Sono un appassionato di informatica ma non ci lavoro, perché sono un dipendente a tempo indeterminato in altro settore. Per hobby sto realizzando un’applicazione per cellulari, che mi piacerebbe vendere su Google Play. La versione più estesa prevederebbe la vendita anche di un gadget che si collega e interagisce con questa. Questo gadget verrebbe da me acquistato e rivenduto a chi scarica l’applicazione. Mi chiedevo se nella fase iniziale fosse necessario già aprire la partita Iva o se gli eventuali proventi derivanti dalla vendita dell'applicazione e del gadget - di certo inferiori a 5mila euro - si potessero dichiarare nel 730 annuale come altri redditi occasionali.
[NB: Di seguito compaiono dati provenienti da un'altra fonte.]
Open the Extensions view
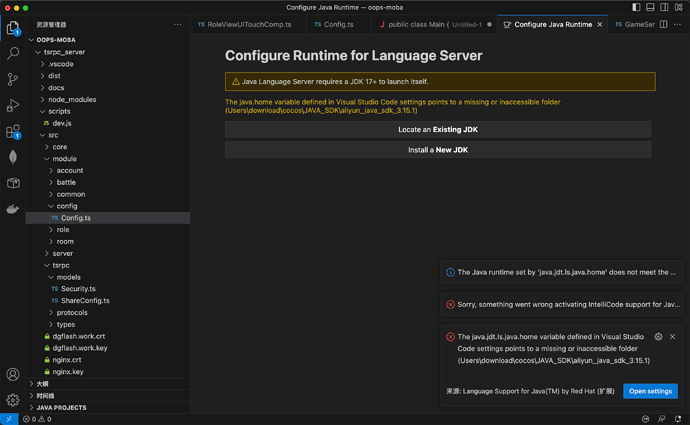The width and height of the screenshot is (690, 425). [13, 131]
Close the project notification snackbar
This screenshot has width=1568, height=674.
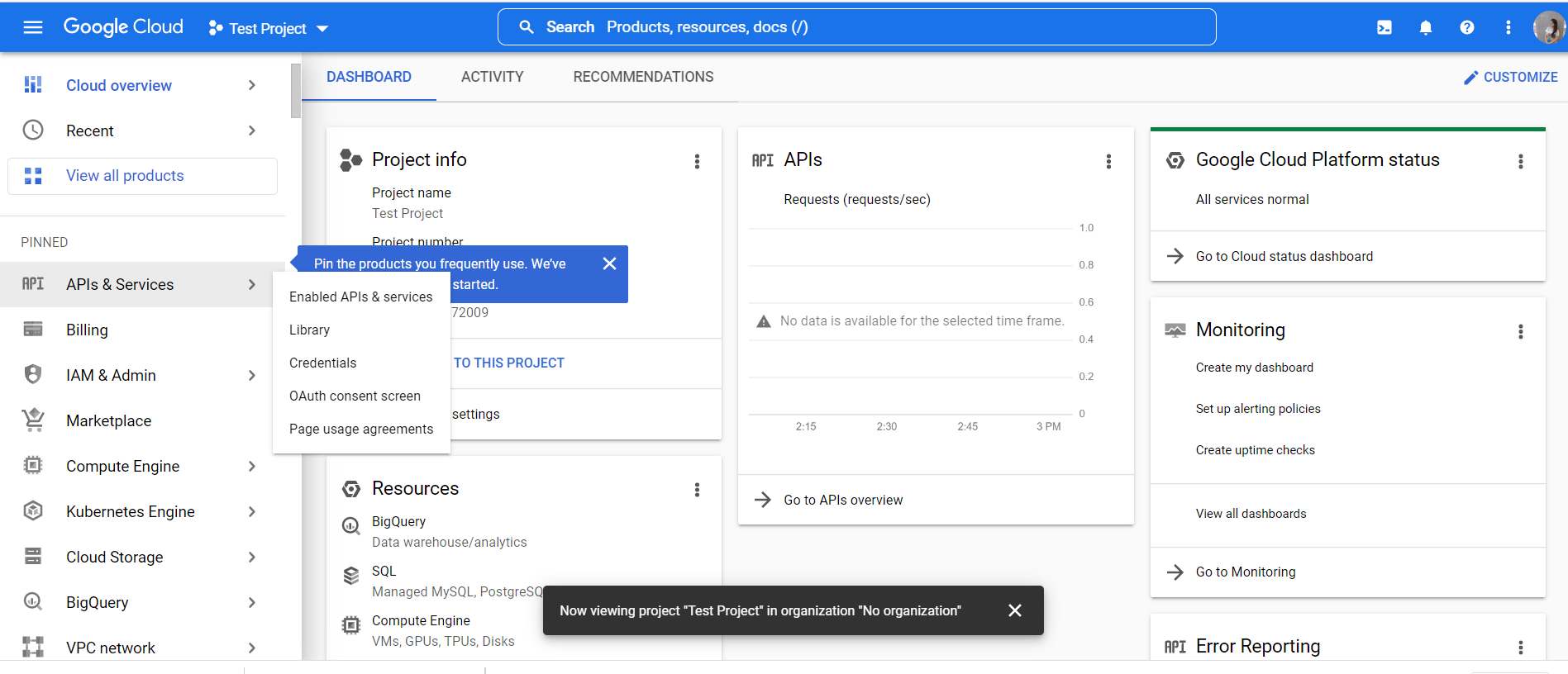1015,610
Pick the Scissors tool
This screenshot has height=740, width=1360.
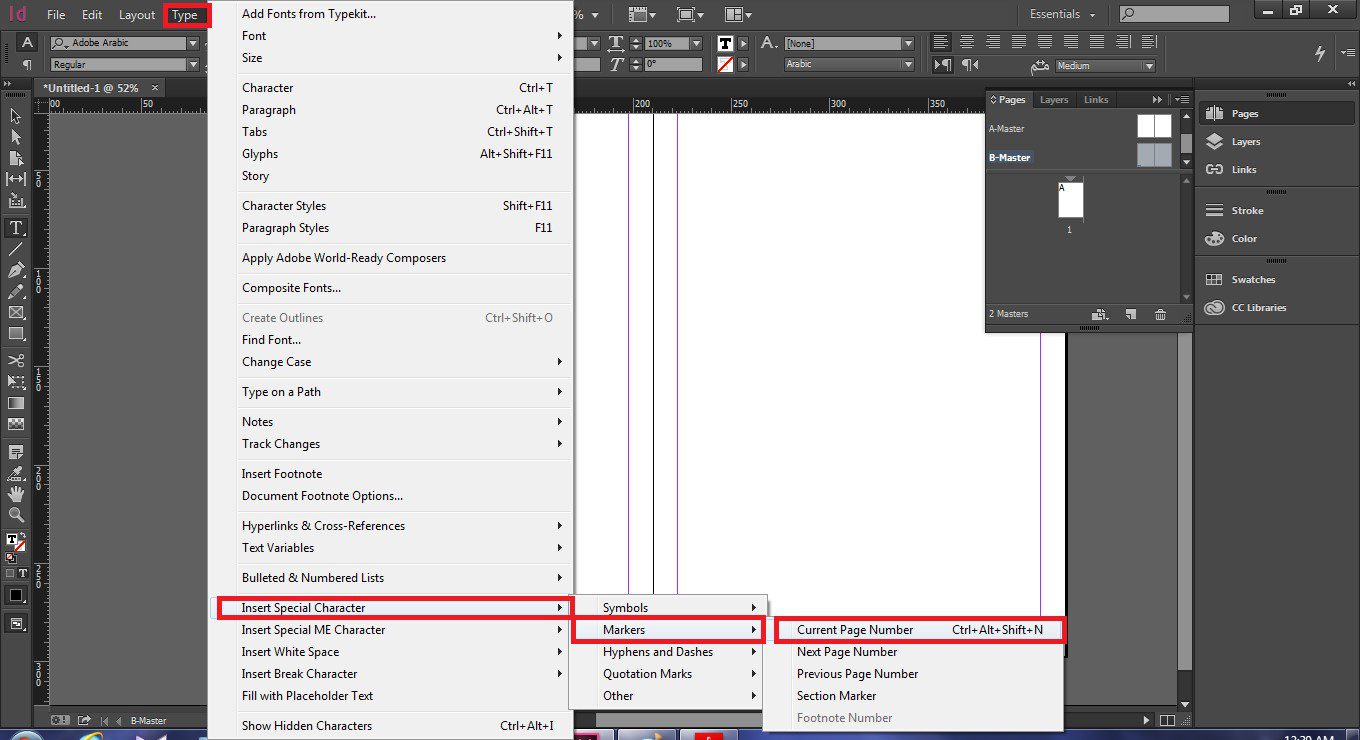pyautogui.click(x=16, y=360)
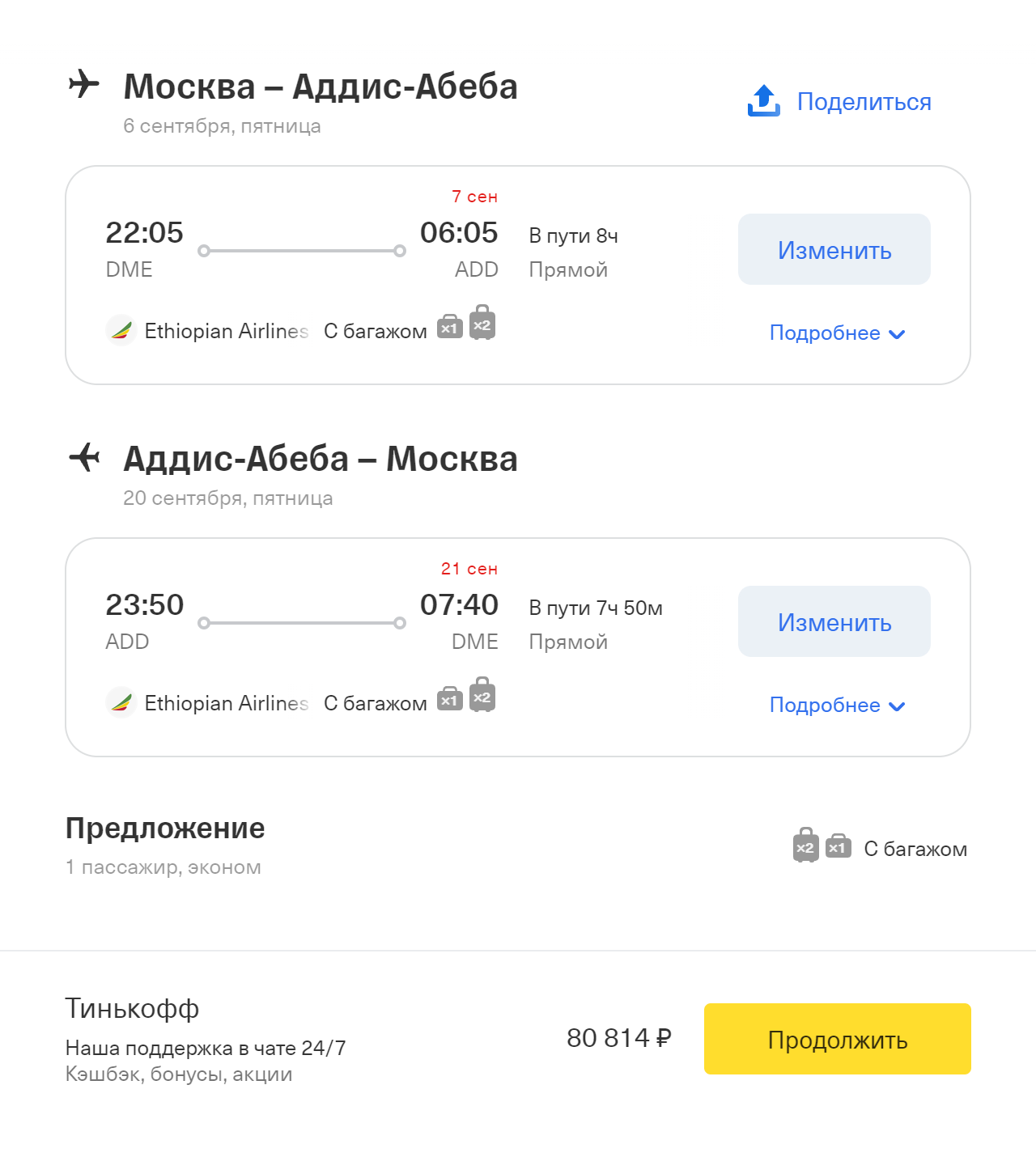Image resolution: width=1036 pixels, height=1157 pixels.
Task: Click the yellow Продолжить button
Action: (838, 1039)
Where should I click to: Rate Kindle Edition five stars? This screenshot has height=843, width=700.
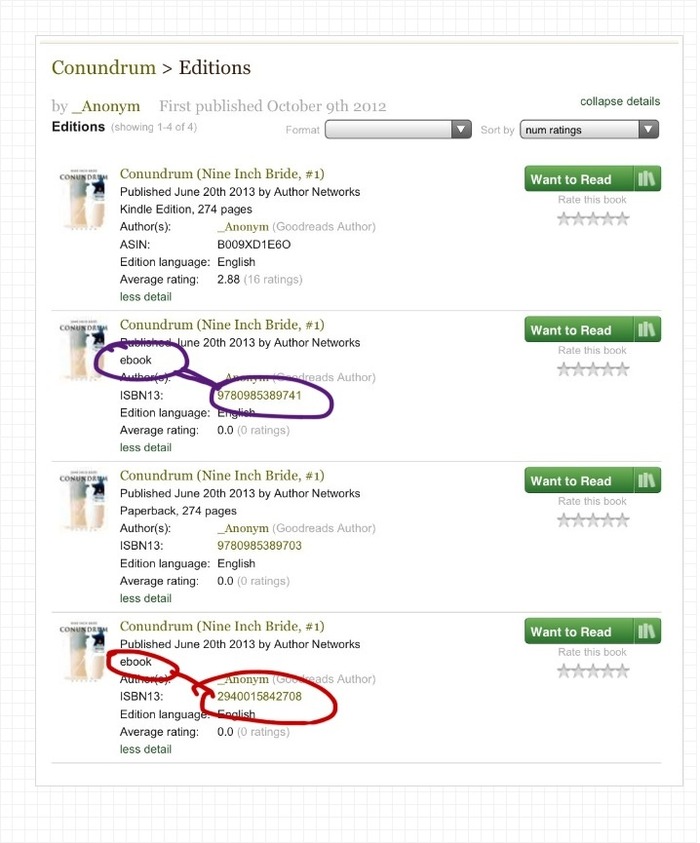click(x=622, y=218)
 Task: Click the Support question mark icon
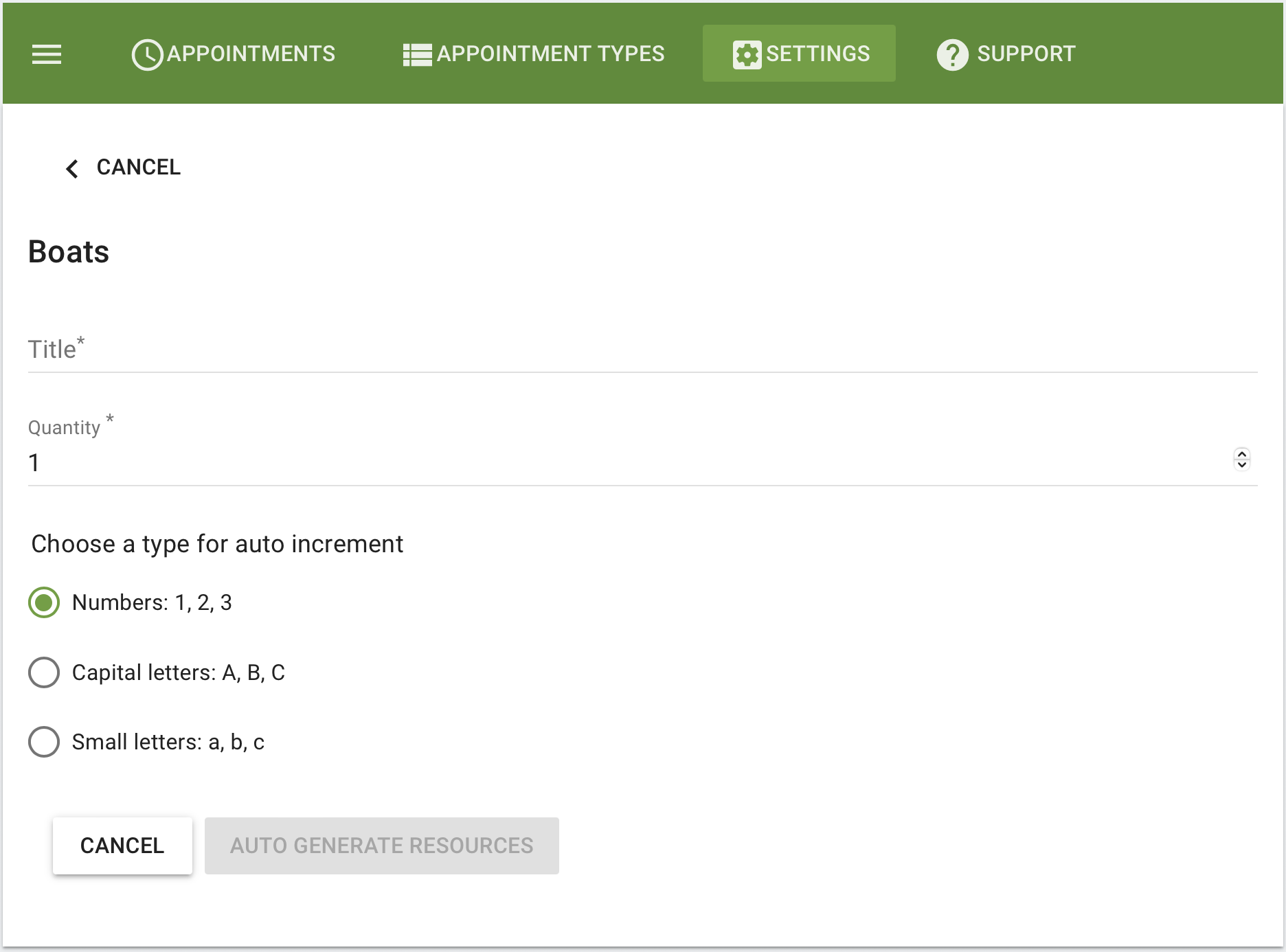click(952, 54)
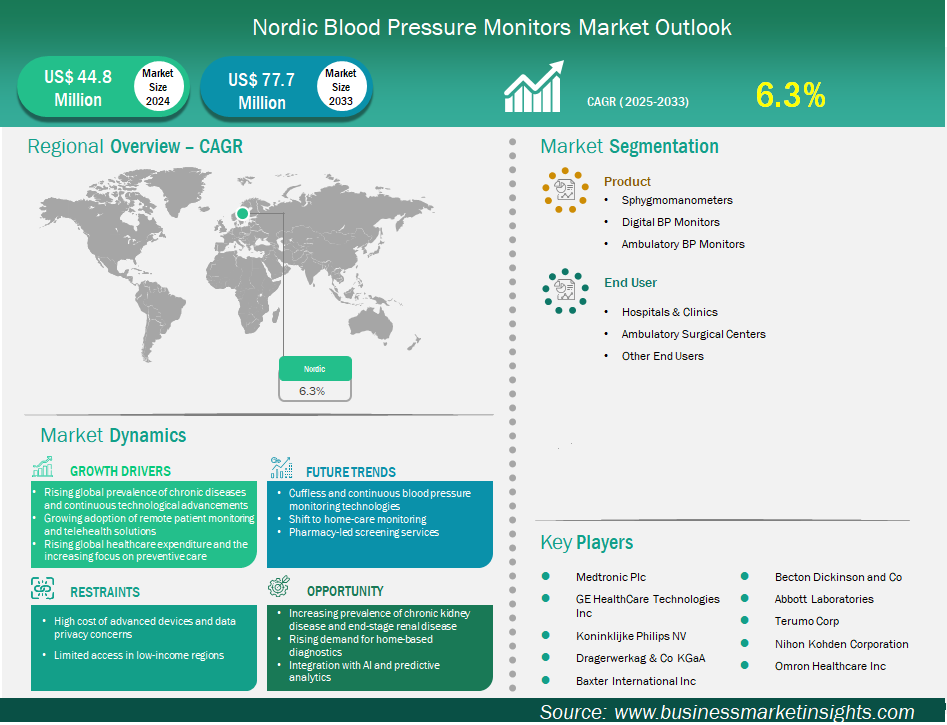947x725 pixels.
Task: Click the growth bar chart arrow icon
Action: (534, 88)
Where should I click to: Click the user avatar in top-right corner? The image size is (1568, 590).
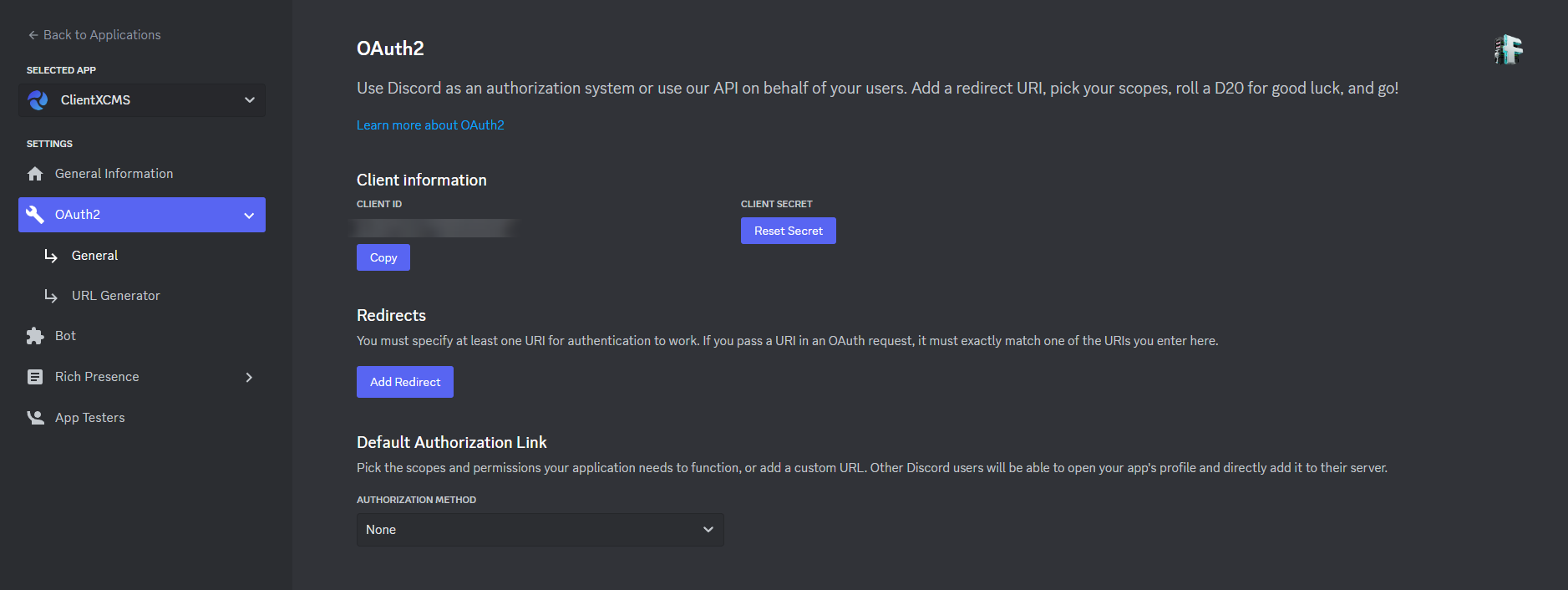[1509, 49]
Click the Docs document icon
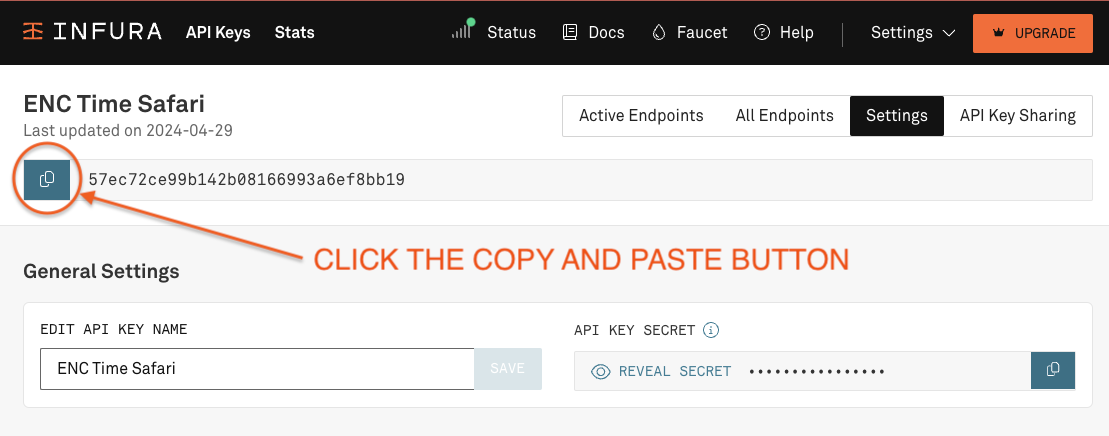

Si ritiene che, almeno nella fase iniziale, non sia necessario aprire una partita partita Iva. Infatti, l’entità ridotta dei proventi previsti e, soprattutto, la circostanza che il lettore abbia un impiego a tempo pieno come dipendente inducono a ritenere che l’attività descritta si qualifichi come occasionale, non sussistendo pertanto uno dei requisiti previsti per lo svolgimento dell’attività d’impresa e/o della professione, rispettivamente previsti dagli articoli 4 e 5 del Dpr 633/72.